I've got a simple daemon script:

#!/usr/bin/python
from myClass import theClass
from daemon import runner

class App():
    def __init__(self):
        self.stdin_path = '/dev/null'
        self.stdout_path = '/dev/tty'
        self.stderr_path = '/dev/tty'
        self.pidfile_path =  '/tmp/foo.pid'
        self.pidfile_timeout = 5
    def run(self):
        while True:
            print 'run'
            classObj = theClass()
            classObj.run()

app = App()
daemon_runner = runner.DaemonRunner(app)
daemon_runner.do_action()

I can start this in Terminal with: python ./myDaemon.py start

Every once in a while it poops out for whatever reason. So, inside myClass I write a file each time it runs successfully. With another script running off of a cron eg; 1 * * * * python checkFile.py I see if the last time the script ran successfully was > 300 seconds ago. If it IS greater than I attempt to restart my daemon. This is where I'm having trouble.

When I start the daemon in my terminal window with: python ./myDaemon.py start I can close the window and go about my business and the daemon will continue to run. However, (this is where I am less understanding) if I attempt to start myDaemon.py from within my checkFile.py script using either os.system('python ./myDaemon.py start > /dev/null') or using subprocess:

proc = subprocess.Popen(['python','myDaemon.py','start'], stdout=subprocess.PIPE, stderr=subprocess.PIPE)
(out, err) = proc.communicate()

I am having no success. I ran checkFile.py manually from my terminal window and saw myClass output (even though I assumed the aforementioned system and subprocess commands should have suppressed that). So, the daemon starts, but if I close that window, the daemon stops.

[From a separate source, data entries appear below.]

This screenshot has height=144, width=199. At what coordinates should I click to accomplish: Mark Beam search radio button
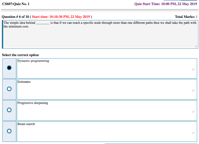9,131
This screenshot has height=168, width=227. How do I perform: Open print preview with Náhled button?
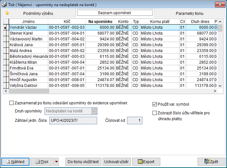point(17,162)
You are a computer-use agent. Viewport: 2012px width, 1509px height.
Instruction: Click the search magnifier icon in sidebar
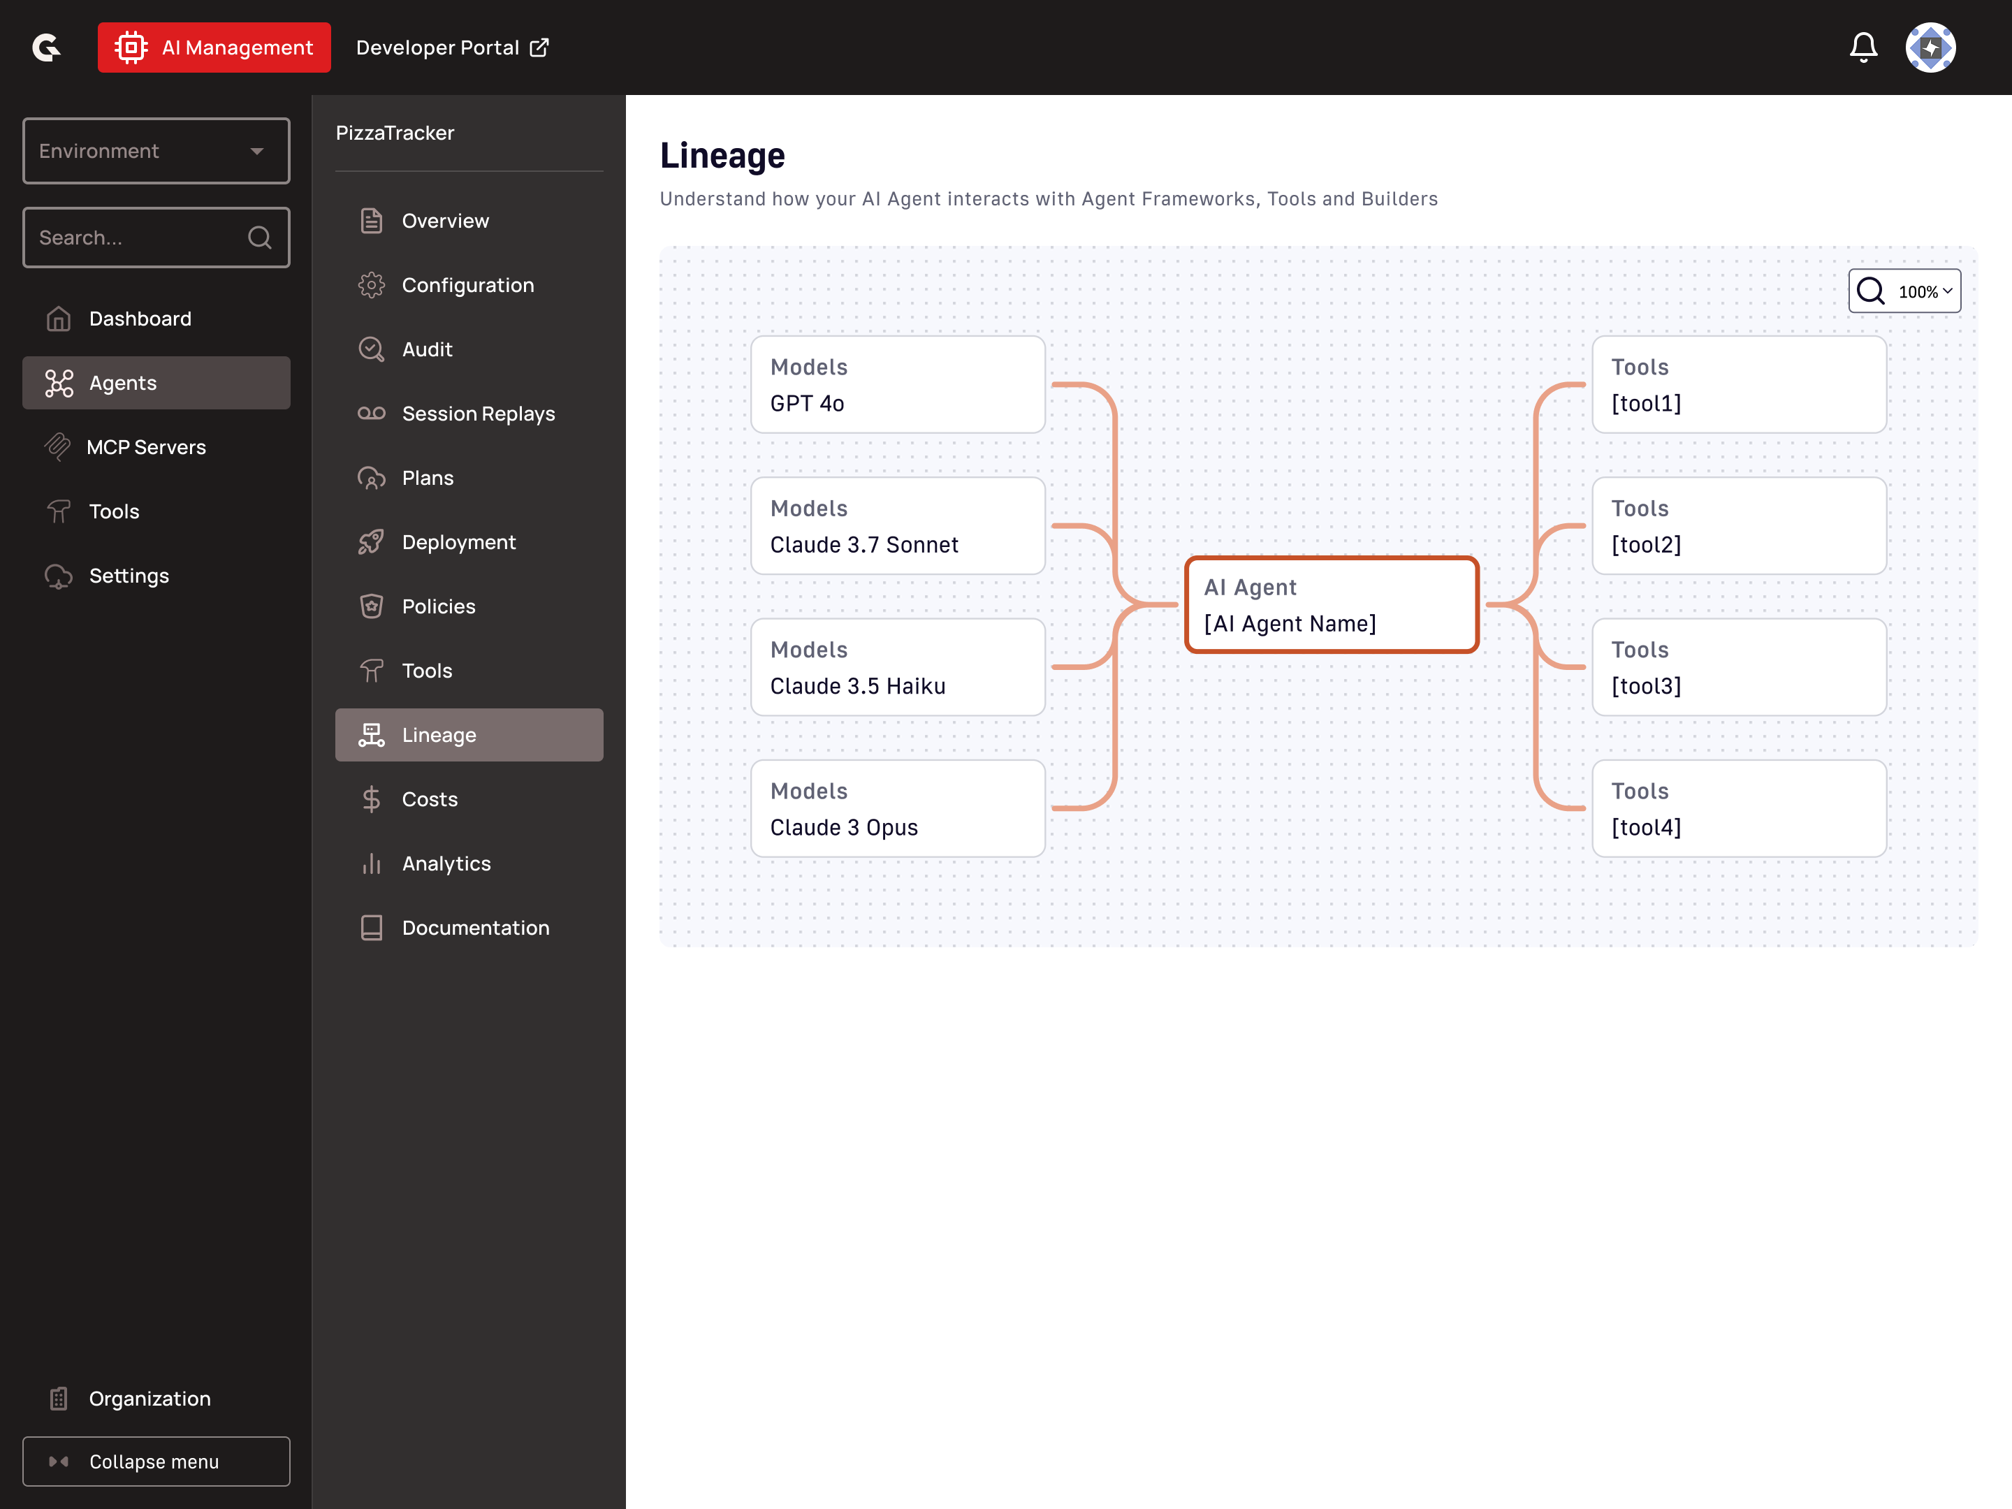(260, 237)
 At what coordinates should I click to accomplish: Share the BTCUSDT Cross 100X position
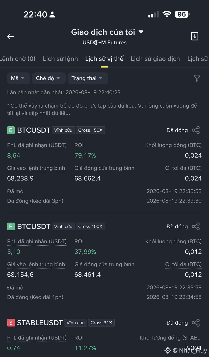pyautogui.click(x=196, y=226)
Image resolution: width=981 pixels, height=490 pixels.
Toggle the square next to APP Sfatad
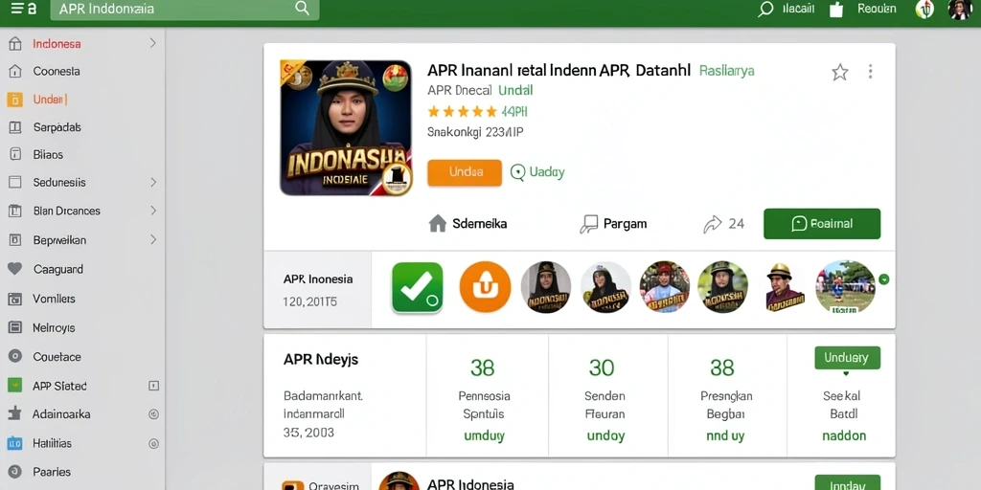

Am I going about this wrong?

Better use daemon managers

The concept can be much simpler then:

  • all your (program) script run in foreground (daemonizing is forbidden)
  • daemonization is controlled by some daemon manager.

Popular daemon managers are:

  • zdaemon - great for running simple script
  • supervisor - great for running multiple scripts concurrently

Both are giving you a chance to require autorestart of controlled scripts in case they stop running.

Both are also allowing to capture content printed by your script to stdout and stderr and keep them in log file.

As a result, your program script will be much simpler and will focus on the task to do. The repeated task to keep them running will be left to solutions, which are in place and debugged couple of years longer than your scripts.